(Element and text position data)
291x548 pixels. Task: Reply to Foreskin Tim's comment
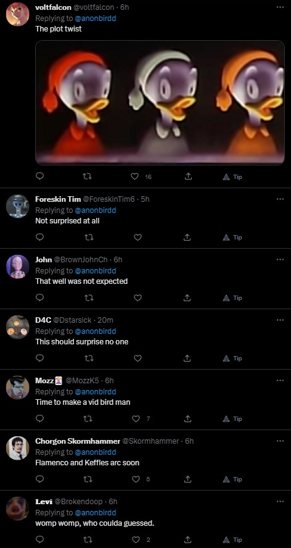(x=40, y=237)
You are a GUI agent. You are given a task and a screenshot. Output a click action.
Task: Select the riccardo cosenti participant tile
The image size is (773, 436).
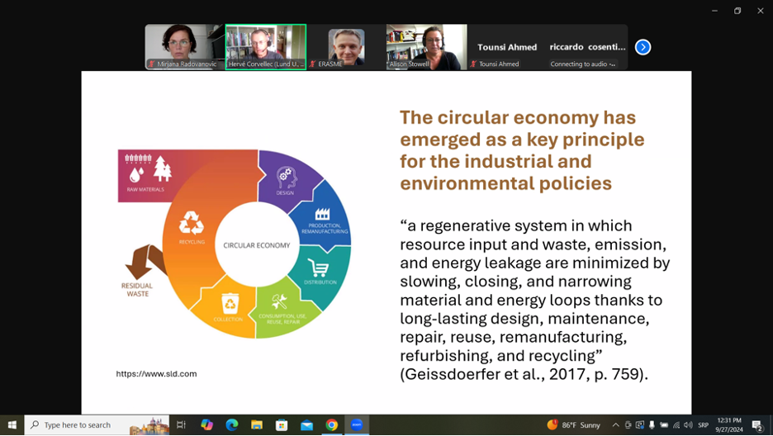click(587, 47)
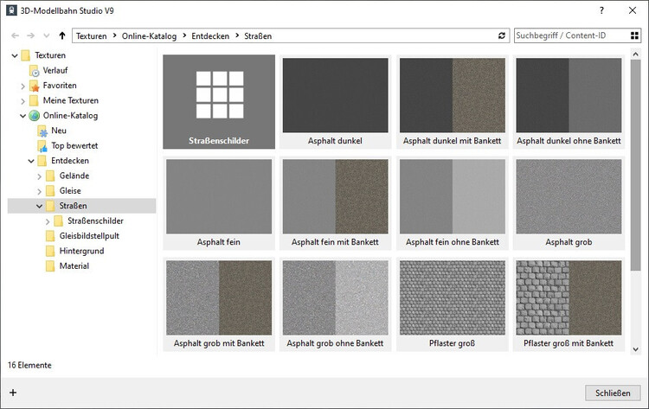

● AIM OF THE TASK:
Could you rewrite all of the records with "participant tile" replaced by "video tile", changing nothing else and leaving the pictures out?

● ANSWER TO THIS PROBLEM:
291x548 pixels. Task: Reply to Foreskin Tim's comment
(x=40, y=237)
You are a GUI agent. You are given a task and a screenshot. Output a click action.
Task: Select the riccardo cosenti video tile
The image size is (773, 436).
click(587, 47)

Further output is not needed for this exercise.